Required actions:
1. In the op-ed on Obamacare, what share of doctors aged 40 and under are pessimistic about the future of American health care?
2. Write a continuation of the op-ed on Obamacare that picks up after its final sentence.

Excerpted passage:
★ ★ ★ ★ ★ ★ ★

No one is going to lose their health plan. Really?? (I lost mine.)
Both sides of this debate need a plan to follow the Supreme Court decision, either way, next month.
http://bostonherald.com/news/opinion/op_ed/view/20220529obamacare_diagnosed_as_quackery_court_congress_advised_to_quash_itObamacare diagnosed as quackery
Court, Congress advised to quash it
By Sally C. Pipes
Tuesday, May 29, 2012 - Updated 1 day ago
The Supreme Court hasn’t yet rendered its verdict on Obamacare, but the nation’s doctors have. And they think it will wreck America’s health care system.
The latest evidence comes from a new survey of young doctors by the Physicians Foundation. Nearly 60 percent of doctors aged 40 and under are pessimistic about the future of American health care. Just 22 percent are optimistic.
The number-one reason doctors cited for their pessimism? Obamacare, which was singled out by more than a third. Add in related concerns — like distrust of government to do the right thing and the feeling that government intervention hurts patient care — and the docs’ hostility to Obamacare becomes even more intense.
When asked specifically for their diagnosis of Obama- care, just 23 percent say it will have a positive impact on their practice. Half say the effect will be negative.
These findings line up with an earlier survey of doctors by consulting firm Deloitte, which found that two-thirds of all doctors expect the quality of health care to decline under Obama- care.
Physician pessimism is understandable, as Obama- care’s promises are crumbling even before the law takes full effect.
For example, Americans were promised repeatedly that they could keep their insurance if they liked it. But the Congressional Budget Office (CBO) now admits that as many as 20 million people could lose their employer-provided coverage and have to buy insurance on government-run exchanges.

★ ★ ★ ★ ★ ★ ★

(Data drawn from a collection)
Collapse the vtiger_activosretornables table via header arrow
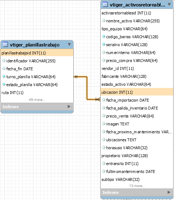Image resolution: width=175 pixels, height=200 pixels. pos(169,4)
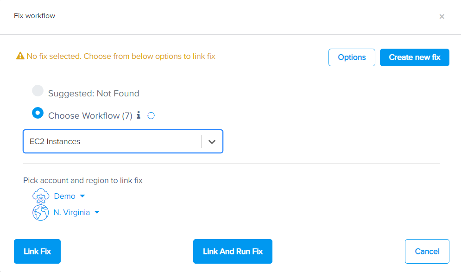This screenshot has width=461, height=272.
Task: Close the Fix workflow dialog
Action: [x=442, y=17]
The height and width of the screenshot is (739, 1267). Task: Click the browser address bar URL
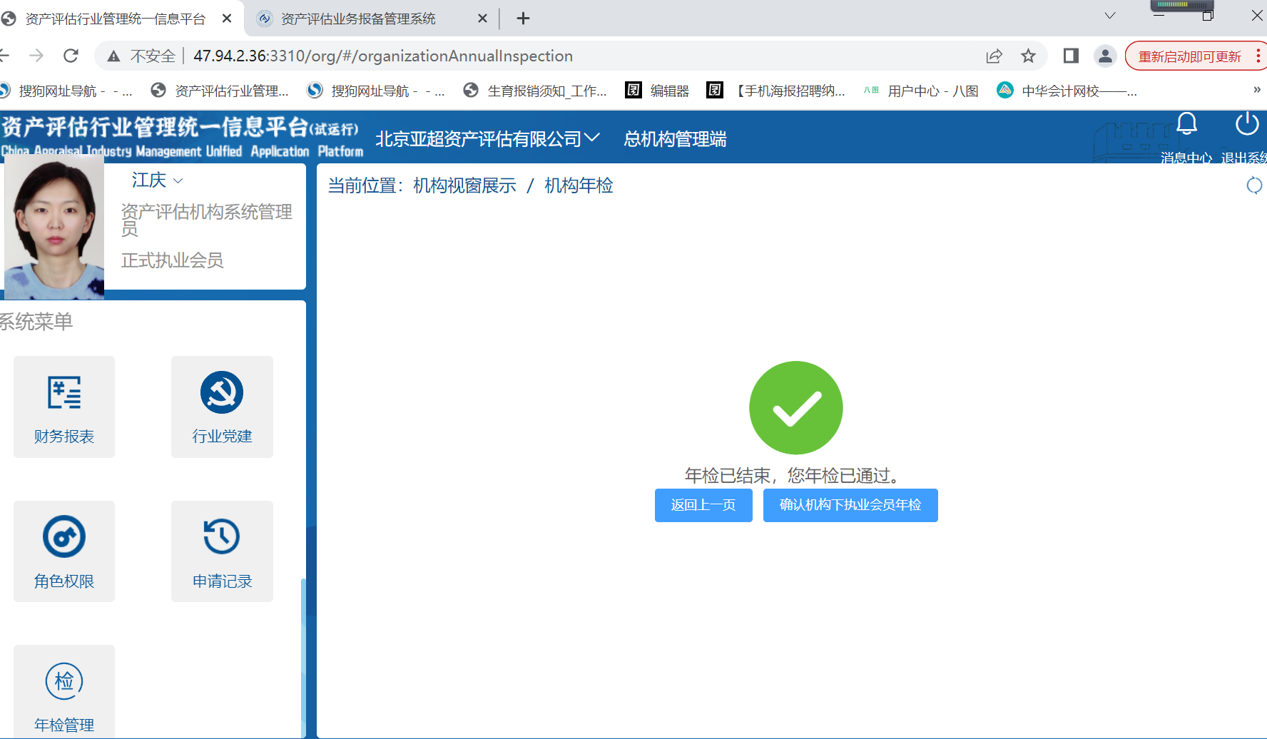tap(383, 56)
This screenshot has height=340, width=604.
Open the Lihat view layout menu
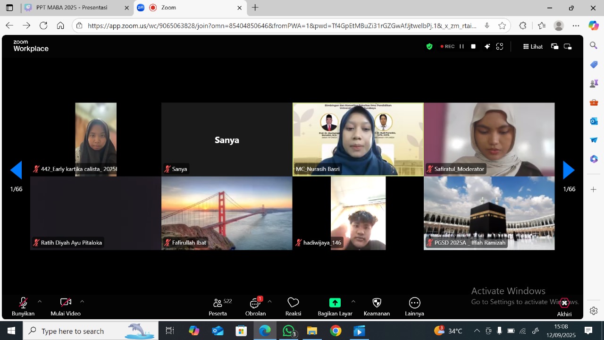tap(533, 46)
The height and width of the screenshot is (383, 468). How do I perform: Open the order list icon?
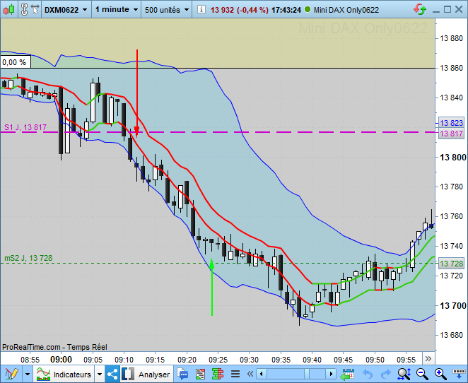tap(200, 373)
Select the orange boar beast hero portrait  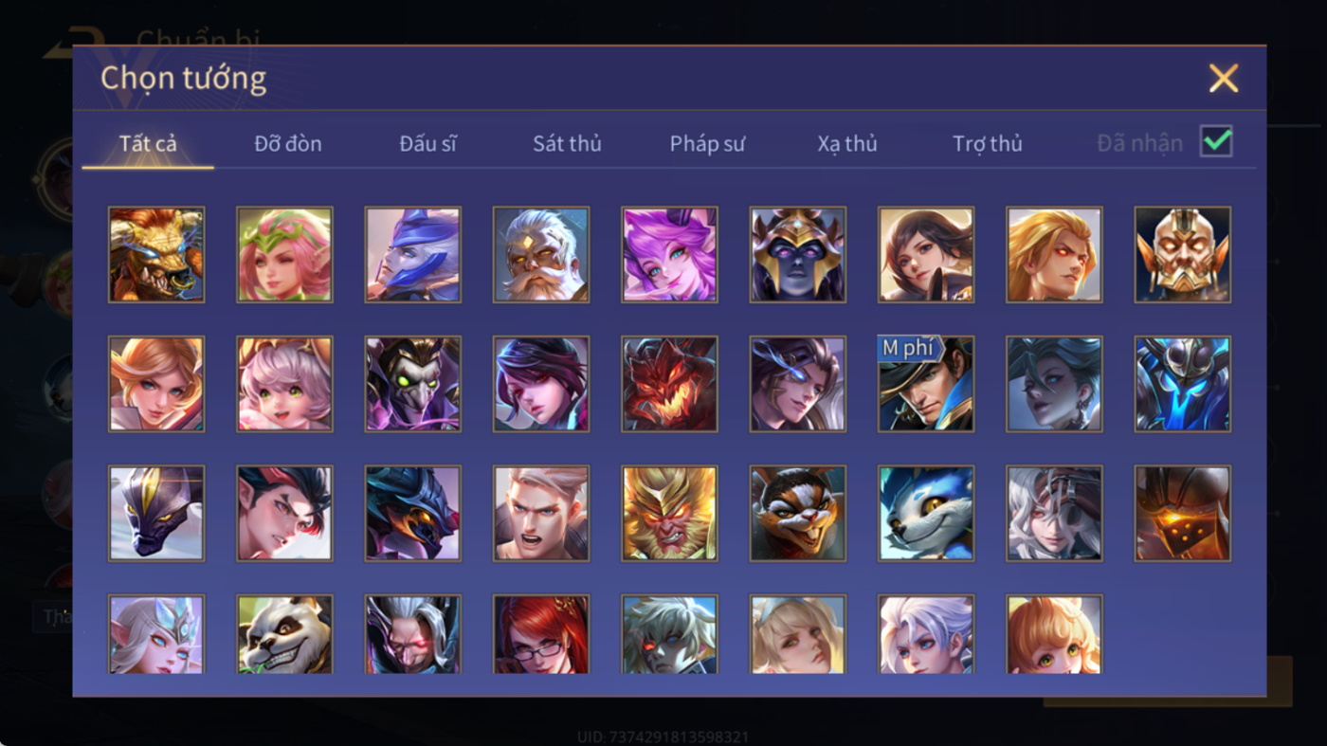pos(156,255)
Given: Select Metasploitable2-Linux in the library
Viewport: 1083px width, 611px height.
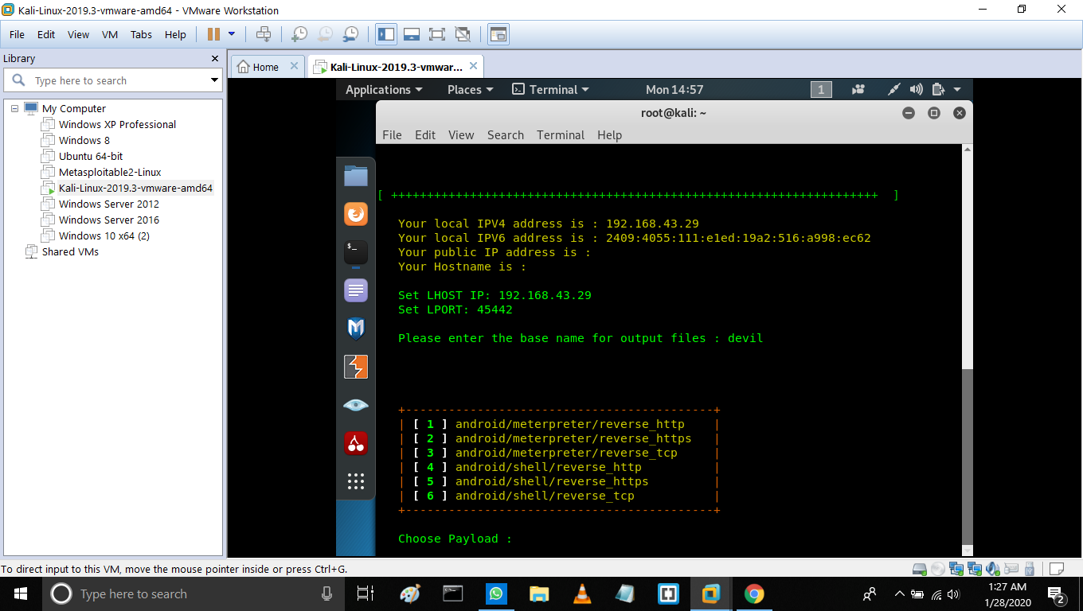Looking at the screenshot, I should click(110, 172).
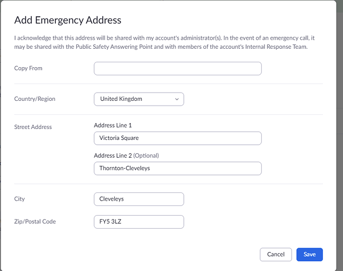Save the emergency address
The image size is (343, 271).
coord(309,254)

★ ★ ★ ★ ★ ★ ★

Response list:
1. Nearly 60 percent.

2.
Obamacare was also supposed to bend the health care cost curve down, but the government now estimates that it will add more than $300 billion to the nation’s health tab over the next decade. According to the CBO, the cost of the law over the decade commencing in 2010 has risen to $1.76 trillion — almost double the original estimate of $940 billion.
Why should doctors trust that Obama- care’s other promises about improving the quality of care will be any more reliable? After all, Obamacare contains several provisions expressly designed to limit doctors’ ability to effectively treat their patients.
Take the law’s Accountable Care Organizations (ACOs). These integrated networks of health care providers are supposed to improve the coordination of Medicare patients’ care by bringing multiple doctors under one roof.
Improved communication among doctors should lead to less waste and lower costs — or so the theory goes.
But according to the Cleveland Clinic — one of the health systems that inspired the ACOs — the administration’s rules are “replete with prescriptive requirements that have little to do with outcomes” and “detailed governance and reporting requirements that create significant administrative burdens.”
In other words, ACOs will effectively dictate to doctors how they must treat their patients.
Or consider the Independent Payment Advisory Board (IPAB). The board has broad authority to force Medicare to meet pre-set spending targets.
But the panel cannot make any changes to Medicare’s fee-for-service structure or adjust the level of benefits that seniors receive. So the board has only one legitimate option for getting Medicare spending under the targets — lowering reimbursement rates for doctors, nurses and hospitals.
Lower reimbursements may cause some providers to reduce the number of Medicare patients they’ll see — or refuse to treat them altogether.
Already, some doctors are shutting their doors to senior citizens. An American Medical Association survey found that nearly a third of primary care physicians restrict the number of Medicare patients they will see.
Another Obamacare creation, the Patient-Centered Outcomes Research Institute, will be just as destructive as IPAB. It is supposed to improve health care quality by comparing the effectiveness of different treatments.
But this “outcomes research” will likely be used to create top-down treatment guidelines that physicians will be expected to follow in order to get paid — even if the recommendations contradict their judgment of what’s best for a particular patient.
Such research led federal officials to recommend three years ago that women avoid getting regular mammograms in their 40s, even though breast cancer is the leading cause of death in women aged 35 to 50.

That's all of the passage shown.